- **ANGEZEIGTER TEXT**
::::

Quelle: de Prado, M. L. (2021), Escaping The Sisyphean Trap: How Quants Can Achieve Their Full Potential, S. 10

4) Komplexität des Systems:

Die Ökonometrie wurde entwickelt, um relativ einfache Prozesse zu modellieren. Sie setzt voraus, dass man die prädiktiven Variablen und die Funktionsform einschließlich aller Interaktionseffekte kennt. Ist das nicht der Fall oder ist die Funktion nicht korrekt, können echte prädiktive Variablen als falsch-negativ abgelehnt und falsche als falsch-positiv akzeptiert werden. Die (angebliche) Kenntnis der Funktion sollte deshalb nicht vorausgesetzt werden. Denn diese kann in Wahrheit hochdimensional sein – oder sogar unmöglich zu ermitteln.

5) Kleine Stichproben:

Finanzdaten sind oft kurze Zeitreihen mit wenigen Variablen und hohen gegenseitigen sowie seriellen Abhängigkeiten. Deshalb werden häufig Schlussfolgerungen aus kleinen Stichproben gezogen, was mit starkem Overfitting von Trainings- und Testdaten einhergeht. Und das bedeutet, dass statistische Tests bei den standardmäßig verwendeten Konfidenzniveaus eine geringe Aussagekraft, einen hohen Anteil falsch-negativer Ergebnisse sowie viele falsche Entdeckungen aufweisen. Als Beispiel dafür nennt der Kapitalmarktprofi Mark Rzepczynski die unzähligen Konjunkturanalysen, die weitgehend nur auf acht solchen Zyklen seit 1970 basieren. Wie signifikant können diese Untersuchungen wirklich sein? [2]

Problematische Strukturen

Traditionelle Asset Manager setzen oft auf kleine, unabhängige Quant Teams, die nicht zusammenarbeiten, sondern um die Allokation von Kapital konkurrieren. Das Ziel dabei ist, durch Wettbewerb eine Diversifikation zu erreichen. Allerdings leidet diese Struktur unter verschiedenen Problemen:

  • mangelnde Forschungstiefe, da Teams meist aus Generalisten bestehen
  • nicht wiederverwendbares Wissen, wenn das geistige Eigentum den Teams gehört
  • keine Mechanismen zur Selbstkorrektur wegen fehlender Zusammenarbeit
  • Anreize für falsch-positive Ergebnisse infolge des Wettbewerbs

Die Schlussfolgerung daraus ist, dass klassische Silo-Strukturen bzw. Plattformen für wissenschaftliche Talente nicht optimal sind, da sie das Potenzial der Quant Teams einschränken.

::::

- **VERFÜGBARE DATEN**
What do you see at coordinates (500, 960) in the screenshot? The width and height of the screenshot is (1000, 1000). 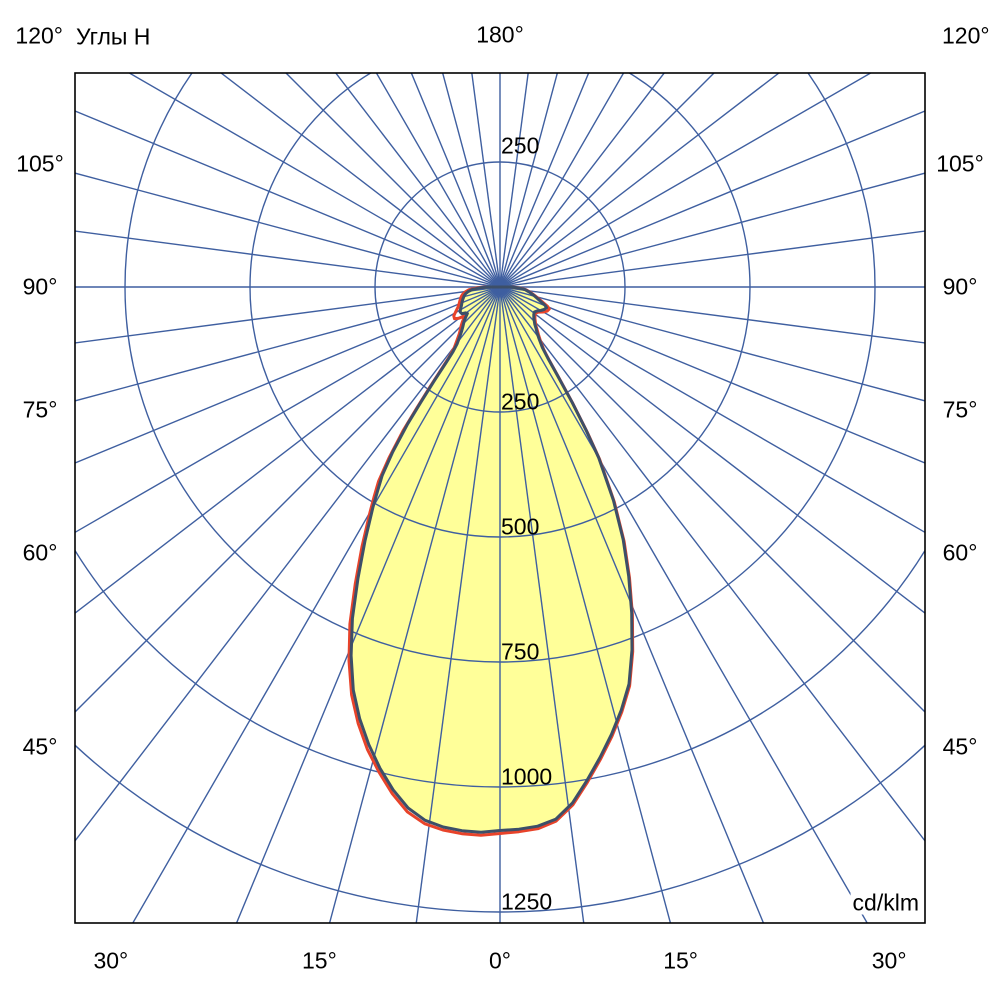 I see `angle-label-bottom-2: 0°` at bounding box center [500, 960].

::::

- **AUFGABENSTELLUNG**
Beantworten Sie anhand des Textes über Quant-Forschung im Finanzwesen diese Fragen:
1. Wofür wurde die Ökonometrie entwickelt?
2. Auf wie vielen Zyklen seit 1970 basieren die von Mark Rzepczynski angeführten Konjunkturanalysen weitgehend?
3. Welches Ziel verfolgen traditionelle Asset Manager damit, dass ihre Quant Teams um Kapital konkurrieren?
Maßgeblich ist allein der Text, die Liste bleibt unberücksichtigt.

- **LÖSUNG**
1. Sie wurde entwickelt, um relativ einfache Prozesse zu modellieren.
2. Sie basieren weitgehend auf acht Zyklen.
3. Sie wollen durch Wettbewerb eine Diversifikation erreichen.